SELECTED PASSAGE:

May 31, 2011
I cannot believe it is only a month away and few days until it is our one year anniversary of our car accident. Emotions are over spilling, and I need to get them out in print. Otherwise, they are going crazy in my mind.
When I heard years ago that we should memorize at least one favorite verse from bible to help us in the time of trouble. I chose Psalm 46:10; it says, “Be still and know that I am God.” Who knew years later I would use it profusely for months to come after the car accident? God did!
When a doctor from a passing car stopped to help, she held my head. Even though I lost my glasses from the crash, I managed to write my parents’ phone number and told her to keep our boys together no matter what. Afterwards, I felt at peace and wanted to sleep. She repeated the following words over and over again, “Do not move. Stay awake.” Psalm 46:10 kicked in.
Firemen swarmed around me as they figured out how to pull me out. Extremely a hot day, I felt their sweats dripping on me. One of them held my face and said, “It will hurt.” Psalm 46:10 kicked in.
Doctors in ER learned of my deafness and dragged Kevin in with them to interpret for them. I wanted him out of the room. Unfortunately, he had to see too much in that room. Kevin was at loss with doctor’s words and instead signed, “Mom. Stay calm. Mom. Stay calm. Mom. Stay calm.” Psalm 46:10 kicked in.
Torn away from Stuart and boys as they transported me to other hospital, my emotions felt heavy for them. Yet, I knew boys were in great hands of our family friend who drove 2 hours to get to the hospital and took them home with him. His wife took them under the wings for the night. Psalm 46:10 kicked in.
During one test of many, nurses failed to notice that table was not up to the same level to my bed they slided me sideway by sheets. When they let go of the sheets, my body thudded. The level was off by several inches. Enough for the pain to overwhelm me. Psalm 46:10 kicked in.
Dealt with needles daily for a month. Broken needles. Collapsed tubes. Ran out of veins. Psalm 46:10 kicked in.
Rod was put in my knee to hold it up in traction with weight on floor. Anybody who kicked it accidentally sent pain through my body. Dad stood guard of it and directed people around it. Psalm 46:10 kicked in (more like screaming)!!!
Surgeon told us the night before third surgery that we might want to call in a pastor for rituals since there was a chance for death due to blood clot in my left lung I had gotten from the crash. Psalm 46:10 kicked in with cries!!!
I needed radiation treatment within 24 hours of final surgery, and the team of radiologists pretty much confirmed Psalm 46:10 when they said, “Be still.”
Armed with cautionary words from surgeon about not to move this or that way for few months. Here we go again, Psalm 46:10 kicked in.
Psalm 46:10 became my refugee in peace in the following months and still to this day.
Did this mean that I was a saint throughout the whole ordeal? Of course not! I never was, am, nor will be one. I am a human being with emotions! Even I begged the head nurse at the hospital to tell me if I had been a bad patient! Her words soothed me. She said with the pain and limits I had, I had every right to feel frustrated. She also said I was quiet like a mouse except for the needle times. I even kicked my own mother out of my hospital room once. I became angry with a person who denied me a cookie only because of that person’s concern in regards to my weight gain being stuck in wheelchair. In my mind, I thought, “Fine! I will have 2, 3, or more cookies then! I will get Stuart to give them to me.” I was angry with limits already and didn’t want anybody to add to what I could have to the limits list.

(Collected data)
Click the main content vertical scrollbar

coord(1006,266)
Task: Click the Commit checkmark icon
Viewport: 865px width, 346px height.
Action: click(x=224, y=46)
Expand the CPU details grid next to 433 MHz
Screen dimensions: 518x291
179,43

REQUIRED ACTION 1:
Restate the car accident account word for word, starting with "Armed with cautionary" and going on through "to this day.".
REQUIRED ACTION 2:
In the car accident account, find every passage in quotation marks that gives the words someone else spoke or signed to the writer after the crash. List each one along with who said it.

ANSWER AREA 1:
Armed with cautionary words from surgeon about not to move this or that way for few months. Here we go again, Psalm 46:10 kicked in.
Psalm 46:10 became my refugee in peace in the following months and still to this day.

ANSWER AREA 2:
- A doctor from a passing car: "Do not move. Stay awake."
- One of the firemen: "It will hurt."
- Kevin, who signed: "Mom. Stay calm. Mom. Stay calm. Mom. Stay calm."
- The team of radiologists: "Be still."